* **PROBLEM STATEMENT**: Return exactly the line that contains "Given: Add a new input/output variable" and all lines beneath it in the entries, through the very last one.

++++ INPUT FOR THIS TASK

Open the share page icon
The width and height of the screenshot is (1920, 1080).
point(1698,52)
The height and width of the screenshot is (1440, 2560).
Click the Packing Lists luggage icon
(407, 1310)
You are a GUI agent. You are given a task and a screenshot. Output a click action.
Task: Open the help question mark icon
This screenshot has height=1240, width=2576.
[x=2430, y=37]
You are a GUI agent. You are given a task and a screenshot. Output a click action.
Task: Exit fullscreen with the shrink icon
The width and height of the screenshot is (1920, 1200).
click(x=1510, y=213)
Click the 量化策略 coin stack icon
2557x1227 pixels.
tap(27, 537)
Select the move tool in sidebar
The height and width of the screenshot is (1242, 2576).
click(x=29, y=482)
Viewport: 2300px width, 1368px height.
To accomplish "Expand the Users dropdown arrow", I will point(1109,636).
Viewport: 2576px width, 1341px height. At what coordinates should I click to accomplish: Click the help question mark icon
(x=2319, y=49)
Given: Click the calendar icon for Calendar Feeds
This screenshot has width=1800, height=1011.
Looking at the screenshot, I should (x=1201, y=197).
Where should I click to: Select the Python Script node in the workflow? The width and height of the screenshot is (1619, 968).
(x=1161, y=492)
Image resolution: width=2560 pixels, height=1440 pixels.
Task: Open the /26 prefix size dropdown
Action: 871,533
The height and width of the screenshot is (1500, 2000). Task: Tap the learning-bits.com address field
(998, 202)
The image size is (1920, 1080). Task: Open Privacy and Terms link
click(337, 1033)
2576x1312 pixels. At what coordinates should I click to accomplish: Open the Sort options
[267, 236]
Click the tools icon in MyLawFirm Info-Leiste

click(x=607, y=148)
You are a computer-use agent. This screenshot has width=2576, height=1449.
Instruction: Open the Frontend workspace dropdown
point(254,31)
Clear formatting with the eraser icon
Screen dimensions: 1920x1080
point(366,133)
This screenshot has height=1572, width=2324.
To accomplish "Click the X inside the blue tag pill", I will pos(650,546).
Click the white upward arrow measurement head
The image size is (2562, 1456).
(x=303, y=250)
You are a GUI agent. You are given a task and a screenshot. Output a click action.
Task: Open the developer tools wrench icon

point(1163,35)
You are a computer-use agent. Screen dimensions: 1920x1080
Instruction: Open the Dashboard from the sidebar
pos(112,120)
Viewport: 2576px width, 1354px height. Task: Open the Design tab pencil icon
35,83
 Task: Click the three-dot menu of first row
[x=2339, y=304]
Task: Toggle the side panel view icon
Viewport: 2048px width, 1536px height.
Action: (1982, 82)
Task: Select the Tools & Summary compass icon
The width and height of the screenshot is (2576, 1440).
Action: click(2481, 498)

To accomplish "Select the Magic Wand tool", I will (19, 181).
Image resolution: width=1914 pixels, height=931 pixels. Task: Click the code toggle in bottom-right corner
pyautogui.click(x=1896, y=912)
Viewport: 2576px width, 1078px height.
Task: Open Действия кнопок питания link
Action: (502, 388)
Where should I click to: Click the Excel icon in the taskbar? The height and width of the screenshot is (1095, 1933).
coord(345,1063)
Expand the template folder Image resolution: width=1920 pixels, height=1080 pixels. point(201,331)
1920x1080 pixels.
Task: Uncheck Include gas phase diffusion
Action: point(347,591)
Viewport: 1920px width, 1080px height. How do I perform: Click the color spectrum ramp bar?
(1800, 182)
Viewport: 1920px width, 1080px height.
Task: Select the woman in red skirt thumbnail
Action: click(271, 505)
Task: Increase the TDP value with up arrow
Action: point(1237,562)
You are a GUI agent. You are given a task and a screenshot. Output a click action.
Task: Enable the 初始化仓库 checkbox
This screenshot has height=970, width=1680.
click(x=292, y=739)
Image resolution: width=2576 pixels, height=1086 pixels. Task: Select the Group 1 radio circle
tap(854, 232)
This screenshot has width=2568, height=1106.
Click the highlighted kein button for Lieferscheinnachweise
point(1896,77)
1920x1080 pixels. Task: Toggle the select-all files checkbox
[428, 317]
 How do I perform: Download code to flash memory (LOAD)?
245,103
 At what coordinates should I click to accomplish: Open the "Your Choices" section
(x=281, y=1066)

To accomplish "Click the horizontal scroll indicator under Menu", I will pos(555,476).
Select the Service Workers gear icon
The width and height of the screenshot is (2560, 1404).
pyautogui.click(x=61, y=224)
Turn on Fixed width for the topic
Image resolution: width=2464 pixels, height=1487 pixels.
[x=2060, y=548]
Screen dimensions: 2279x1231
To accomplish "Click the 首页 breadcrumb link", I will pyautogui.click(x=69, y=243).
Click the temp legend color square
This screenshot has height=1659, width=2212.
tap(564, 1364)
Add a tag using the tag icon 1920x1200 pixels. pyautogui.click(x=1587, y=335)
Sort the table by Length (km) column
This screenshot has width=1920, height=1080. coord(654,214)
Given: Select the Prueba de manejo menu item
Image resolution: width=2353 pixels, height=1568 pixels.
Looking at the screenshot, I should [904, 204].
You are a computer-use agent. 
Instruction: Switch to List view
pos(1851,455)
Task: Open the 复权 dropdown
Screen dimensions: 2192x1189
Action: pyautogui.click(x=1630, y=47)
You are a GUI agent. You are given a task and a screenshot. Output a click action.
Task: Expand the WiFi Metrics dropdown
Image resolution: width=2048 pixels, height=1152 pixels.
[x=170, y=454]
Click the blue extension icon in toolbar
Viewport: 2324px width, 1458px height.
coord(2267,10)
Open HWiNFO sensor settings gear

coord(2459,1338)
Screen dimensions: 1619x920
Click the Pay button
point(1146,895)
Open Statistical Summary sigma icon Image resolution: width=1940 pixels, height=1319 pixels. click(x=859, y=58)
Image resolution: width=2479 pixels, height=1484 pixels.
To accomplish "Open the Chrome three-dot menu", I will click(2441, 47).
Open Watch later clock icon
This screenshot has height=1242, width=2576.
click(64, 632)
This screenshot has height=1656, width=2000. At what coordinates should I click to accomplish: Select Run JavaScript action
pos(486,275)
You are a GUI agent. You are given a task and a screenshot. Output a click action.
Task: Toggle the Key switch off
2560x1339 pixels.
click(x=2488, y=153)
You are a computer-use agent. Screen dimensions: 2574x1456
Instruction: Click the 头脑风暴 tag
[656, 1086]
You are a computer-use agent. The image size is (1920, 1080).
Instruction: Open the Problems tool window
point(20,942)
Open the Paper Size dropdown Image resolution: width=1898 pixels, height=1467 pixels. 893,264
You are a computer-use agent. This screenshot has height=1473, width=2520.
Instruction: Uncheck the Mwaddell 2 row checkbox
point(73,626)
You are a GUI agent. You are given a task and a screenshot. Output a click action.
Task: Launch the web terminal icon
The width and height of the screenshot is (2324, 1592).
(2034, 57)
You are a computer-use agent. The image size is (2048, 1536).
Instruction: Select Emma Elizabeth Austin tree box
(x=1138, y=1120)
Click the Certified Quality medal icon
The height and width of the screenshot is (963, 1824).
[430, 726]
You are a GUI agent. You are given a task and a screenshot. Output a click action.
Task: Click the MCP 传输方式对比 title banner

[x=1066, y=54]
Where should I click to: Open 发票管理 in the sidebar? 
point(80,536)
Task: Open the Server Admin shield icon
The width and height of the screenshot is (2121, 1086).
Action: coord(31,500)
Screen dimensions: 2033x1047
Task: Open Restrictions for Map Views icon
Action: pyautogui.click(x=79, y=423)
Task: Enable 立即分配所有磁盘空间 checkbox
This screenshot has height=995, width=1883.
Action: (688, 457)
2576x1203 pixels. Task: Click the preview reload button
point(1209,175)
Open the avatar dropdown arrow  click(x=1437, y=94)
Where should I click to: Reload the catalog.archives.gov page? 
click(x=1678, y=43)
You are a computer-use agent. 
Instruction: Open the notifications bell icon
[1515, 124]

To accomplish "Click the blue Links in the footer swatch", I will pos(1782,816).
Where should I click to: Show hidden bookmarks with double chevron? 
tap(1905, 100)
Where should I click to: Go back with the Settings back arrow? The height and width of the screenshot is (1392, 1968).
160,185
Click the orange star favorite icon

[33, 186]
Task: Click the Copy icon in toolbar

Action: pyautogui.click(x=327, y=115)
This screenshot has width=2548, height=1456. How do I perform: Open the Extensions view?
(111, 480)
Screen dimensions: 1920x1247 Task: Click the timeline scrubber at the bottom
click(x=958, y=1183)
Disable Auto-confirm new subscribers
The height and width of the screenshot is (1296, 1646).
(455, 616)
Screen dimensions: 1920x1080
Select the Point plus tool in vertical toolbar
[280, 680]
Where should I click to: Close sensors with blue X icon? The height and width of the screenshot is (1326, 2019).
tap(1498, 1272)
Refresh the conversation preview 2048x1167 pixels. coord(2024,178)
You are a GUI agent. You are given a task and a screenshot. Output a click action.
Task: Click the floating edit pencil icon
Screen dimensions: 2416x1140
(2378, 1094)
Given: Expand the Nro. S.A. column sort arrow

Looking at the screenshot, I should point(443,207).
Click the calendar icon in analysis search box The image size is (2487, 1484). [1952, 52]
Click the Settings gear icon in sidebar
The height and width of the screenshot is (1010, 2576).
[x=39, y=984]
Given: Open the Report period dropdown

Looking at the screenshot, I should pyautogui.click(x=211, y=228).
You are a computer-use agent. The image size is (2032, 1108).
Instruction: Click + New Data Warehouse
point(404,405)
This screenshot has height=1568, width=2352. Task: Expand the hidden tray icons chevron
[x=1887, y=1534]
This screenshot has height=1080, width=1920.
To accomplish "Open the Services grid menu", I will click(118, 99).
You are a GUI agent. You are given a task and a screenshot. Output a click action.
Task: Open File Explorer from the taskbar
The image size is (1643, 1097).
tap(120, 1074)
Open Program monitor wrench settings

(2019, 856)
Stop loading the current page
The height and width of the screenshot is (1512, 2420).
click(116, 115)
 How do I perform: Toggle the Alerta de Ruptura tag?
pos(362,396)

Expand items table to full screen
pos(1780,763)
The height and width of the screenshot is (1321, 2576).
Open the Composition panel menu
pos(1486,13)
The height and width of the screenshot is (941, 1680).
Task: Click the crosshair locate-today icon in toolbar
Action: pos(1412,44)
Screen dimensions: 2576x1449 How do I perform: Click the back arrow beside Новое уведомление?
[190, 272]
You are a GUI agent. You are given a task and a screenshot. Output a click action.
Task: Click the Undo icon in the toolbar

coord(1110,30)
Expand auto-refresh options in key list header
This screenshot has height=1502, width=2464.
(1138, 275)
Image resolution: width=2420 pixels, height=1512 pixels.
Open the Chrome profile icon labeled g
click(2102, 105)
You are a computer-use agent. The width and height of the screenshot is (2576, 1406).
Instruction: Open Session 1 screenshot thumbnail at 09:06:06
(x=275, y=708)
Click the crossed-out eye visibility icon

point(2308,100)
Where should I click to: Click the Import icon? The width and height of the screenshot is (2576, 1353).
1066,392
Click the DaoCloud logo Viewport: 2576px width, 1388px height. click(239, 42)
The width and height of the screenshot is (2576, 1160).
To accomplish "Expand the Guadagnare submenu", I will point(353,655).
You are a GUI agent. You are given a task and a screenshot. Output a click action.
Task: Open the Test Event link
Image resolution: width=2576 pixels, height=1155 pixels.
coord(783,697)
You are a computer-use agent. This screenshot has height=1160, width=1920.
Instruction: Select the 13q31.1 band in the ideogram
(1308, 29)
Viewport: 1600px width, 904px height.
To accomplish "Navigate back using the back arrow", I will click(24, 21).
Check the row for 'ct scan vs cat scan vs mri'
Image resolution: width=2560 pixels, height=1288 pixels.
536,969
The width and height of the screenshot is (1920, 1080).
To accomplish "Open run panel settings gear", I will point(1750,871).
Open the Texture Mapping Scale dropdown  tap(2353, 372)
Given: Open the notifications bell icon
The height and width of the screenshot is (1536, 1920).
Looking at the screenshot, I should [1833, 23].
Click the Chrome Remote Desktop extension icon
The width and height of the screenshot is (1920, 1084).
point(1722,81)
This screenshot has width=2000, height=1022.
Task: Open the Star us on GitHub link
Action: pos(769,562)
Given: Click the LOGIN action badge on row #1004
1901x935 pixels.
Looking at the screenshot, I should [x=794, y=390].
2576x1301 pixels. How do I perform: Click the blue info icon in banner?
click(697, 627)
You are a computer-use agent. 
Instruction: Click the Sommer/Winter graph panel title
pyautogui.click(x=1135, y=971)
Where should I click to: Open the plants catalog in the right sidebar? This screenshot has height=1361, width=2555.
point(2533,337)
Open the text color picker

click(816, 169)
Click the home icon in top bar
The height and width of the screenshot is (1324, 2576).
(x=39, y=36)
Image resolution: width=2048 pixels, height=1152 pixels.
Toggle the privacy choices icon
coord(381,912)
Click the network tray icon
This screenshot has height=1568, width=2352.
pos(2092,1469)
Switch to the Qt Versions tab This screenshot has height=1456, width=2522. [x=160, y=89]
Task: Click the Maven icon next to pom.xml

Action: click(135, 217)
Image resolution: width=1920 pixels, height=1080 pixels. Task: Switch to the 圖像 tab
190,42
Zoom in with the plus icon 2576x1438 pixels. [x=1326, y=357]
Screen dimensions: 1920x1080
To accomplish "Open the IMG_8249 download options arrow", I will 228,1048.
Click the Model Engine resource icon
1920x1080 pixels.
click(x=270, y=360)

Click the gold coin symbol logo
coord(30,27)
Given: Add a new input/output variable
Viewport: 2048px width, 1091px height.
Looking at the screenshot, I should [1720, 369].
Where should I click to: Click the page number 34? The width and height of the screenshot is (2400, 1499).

++++++++

* **SOLUTION TO THE EXERCISE**:
Given: Add a new input/output variable
Viewport: 2048px width, 1091px height.
Looking at the screenshot, I should [1720, 369].
Where should I click to: Click the page number 34? The width and height of the screenshot is (2400, 1499).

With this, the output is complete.